Drop #621 (2025-03-14): If It Walks Like A…

A Web Fot For DuckDB; Netquack; Ceci n’est pas une duck

Another installment of our occasional DuckDB-centric edition of the Drop, today.

NOTE: I’ll be in travel mode today, picking up #4 from UMaine for Spring Break, so wanted to take a moment, here, to pre-apologize for what my country might do today.

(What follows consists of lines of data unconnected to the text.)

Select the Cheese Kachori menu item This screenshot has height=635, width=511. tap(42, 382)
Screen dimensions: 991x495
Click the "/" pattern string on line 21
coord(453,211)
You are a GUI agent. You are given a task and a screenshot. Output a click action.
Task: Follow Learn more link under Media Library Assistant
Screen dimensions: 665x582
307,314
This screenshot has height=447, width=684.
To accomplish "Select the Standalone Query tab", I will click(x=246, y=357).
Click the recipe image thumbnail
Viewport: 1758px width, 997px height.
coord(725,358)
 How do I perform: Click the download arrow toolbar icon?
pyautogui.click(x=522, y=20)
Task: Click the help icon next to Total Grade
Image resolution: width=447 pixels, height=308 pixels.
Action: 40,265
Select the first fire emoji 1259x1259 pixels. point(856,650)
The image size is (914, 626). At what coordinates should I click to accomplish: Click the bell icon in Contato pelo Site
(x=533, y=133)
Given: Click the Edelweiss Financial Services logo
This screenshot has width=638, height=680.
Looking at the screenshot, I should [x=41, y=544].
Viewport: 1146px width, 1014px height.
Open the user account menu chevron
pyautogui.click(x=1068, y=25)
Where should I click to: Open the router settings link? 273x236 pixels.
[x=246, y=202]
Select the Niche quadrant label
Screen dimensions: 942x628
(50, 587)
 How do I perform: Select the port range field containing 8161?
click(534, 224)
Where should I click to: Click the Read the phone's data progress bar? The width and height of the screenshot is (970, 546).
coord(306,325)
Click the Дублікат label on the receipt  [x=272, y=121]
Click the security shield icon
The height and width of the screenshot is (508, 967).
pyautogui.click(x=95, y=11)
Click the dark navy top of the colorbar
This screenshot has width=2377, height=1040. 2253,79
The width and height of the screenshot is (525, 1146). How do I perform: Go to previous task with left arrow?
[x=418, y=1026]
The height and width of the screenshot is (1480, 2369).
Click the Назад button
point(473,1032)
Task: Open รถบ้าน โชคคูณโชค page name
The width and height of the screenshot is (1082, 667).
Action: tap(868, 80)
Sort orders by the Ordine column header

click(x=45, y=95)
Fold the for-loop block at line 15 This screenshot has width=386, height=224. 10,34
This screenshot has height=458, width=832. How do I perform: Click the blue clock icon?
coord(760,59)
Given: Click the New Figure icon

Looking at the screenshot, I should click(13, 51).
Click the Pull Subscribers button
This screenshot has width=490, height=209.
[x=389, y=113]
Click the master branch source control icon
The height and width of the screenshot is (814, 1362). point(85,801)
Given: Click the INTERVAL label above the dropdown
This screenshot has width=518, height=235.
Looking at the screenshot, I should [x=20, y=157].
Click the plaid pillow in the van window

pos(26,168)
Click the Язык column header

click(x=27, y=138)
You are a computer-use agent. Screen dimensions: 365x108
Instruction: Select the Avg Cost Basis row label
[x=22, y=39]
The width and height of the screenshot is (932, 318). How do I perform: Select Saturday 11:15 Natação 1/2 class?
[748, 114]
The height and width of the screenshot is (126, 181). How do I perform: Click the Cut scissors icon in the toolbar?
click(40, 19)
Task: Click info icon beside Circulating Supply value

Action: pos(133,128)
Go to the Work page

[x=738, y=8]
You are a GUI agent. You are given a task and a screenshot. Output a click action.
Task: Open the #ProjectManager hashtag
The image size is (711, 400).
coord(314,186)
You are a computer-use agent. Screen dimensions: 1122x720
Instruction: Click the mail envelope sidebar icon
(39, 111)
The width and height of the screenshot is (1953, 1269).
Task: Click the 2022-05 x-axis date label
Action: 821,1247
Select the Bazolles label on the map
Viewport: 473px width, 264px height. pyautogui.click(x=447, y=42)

Rumor has it, Trump is going to invoke the Alien Enemies Act of 1798. If he does, America truly returns to some of its darkest eras in the history of this fragile republic. I’ll have some content up this weekend explaining the situation if it does come to pass, with some notes on what Americans can do to limit the potential harms.

TL;DR

(This is an AI-generated summary of today’s Drop using Ollama + llama 3.2 and a custom prompt.)

DuckDB 1.2.1 introduces a built-in web-based UI, offering features like interactive notebooks, database explorer, and result manipulation (https://duckdb.org/docs/stable/extensions/ui)
Netquack, a DuckDB community extension, enables URL and domain analysis directly in SQL queries, supporting functions like extract_domain and integration with the Tranco list (https://duckdb.org/community_extensions/extensions/netquack.html)
PSQL extension adds a pipe operator (|>) to DuckDB, allowing for more readable and sequential data transformations in SQL queries (https://duckdb.org/community_extensions/extensions/psql.html)

A Web Foot For DuckDB

The DuckDB folks hav released version 1.2.1 featuring a built-in web-based user interface. If you’ve ever used MotherDuck (“cloud” DuckDB), the interface will be very familiar as both teams worked together to make this new extension and query interface available to local users.

DuckDB has more than earned its reputation as massivel useful analytics engine. While its command-line interface has served us all well with features like auto-complete and multi-line editing, not everyone is comfortable hacking SQL in a termainl or via some programming language. Various third-party UIs provide GUIs that support DuckDB, but the additional steps of selecting, installing, and configuring these tools create unnecessary friction.

If you have the latest DuckDB installed, all you need do is:

duckdb -ui

Alternatively, they can run the following SQL command from any DuckDB client:

CALL start_ui();

Both methods automatically install the UI extension if needed and open the interface in your default browser.

Here’s what’s in the tin:

Interactive Notebooks: Organize your work into named notebooks with cells that can execute one or more SQL statements. The interface provides syntax highlighting and autocomplete to speed up query development.
Database Explorer: The left panel displays all attached databases, including in-memory databases and any loaded files or URLs. Users can easily navigate through databases and schemas to explore tables and views.
Table Summaries: Tapping a table provides detailed information including row count, column names, data types, and data profiles for each column. This feature accelerates data exploration and helps users understand their datasets without writing queries.
Column Explorer: A dedicated panel shows summaries of query results, allowing users to gain deeper insights into individual columns.
Result Manipulation: After running queries, we can sort, filter, and transform results using intuitive controls, making it easy to refine analysis without rewriting queries.

Normally being local-first, DuckDB itself means your data only leaks out if you do something daft and the same holds true for DuckDB UI. Data never leaves your computer unless you explicitly choose to connect to MotherDuck’s cloud service.

The UI is implemented as a DuckDB extension that embeds a localhost HTTP server. You can peruse this code on GitHub. This server provides both the browser application and an API for communication with DuckDB.

To optimize performance, results are returned in an efficient binary format that closely matches DuckDB’s in-memory representation. Server-sent events provide prompt notification of updates, creating a responsive experience that supports productive data analysis workflows.

The UI offers several configuration options:

Change the local port (default is 4213)
Modify the remote URL for UI files
Adjust the polling interval for database changes

These options can be set using SQL commands or environment variables, providing flexibility for different usage scenarios — full info on the extension’s documentation page.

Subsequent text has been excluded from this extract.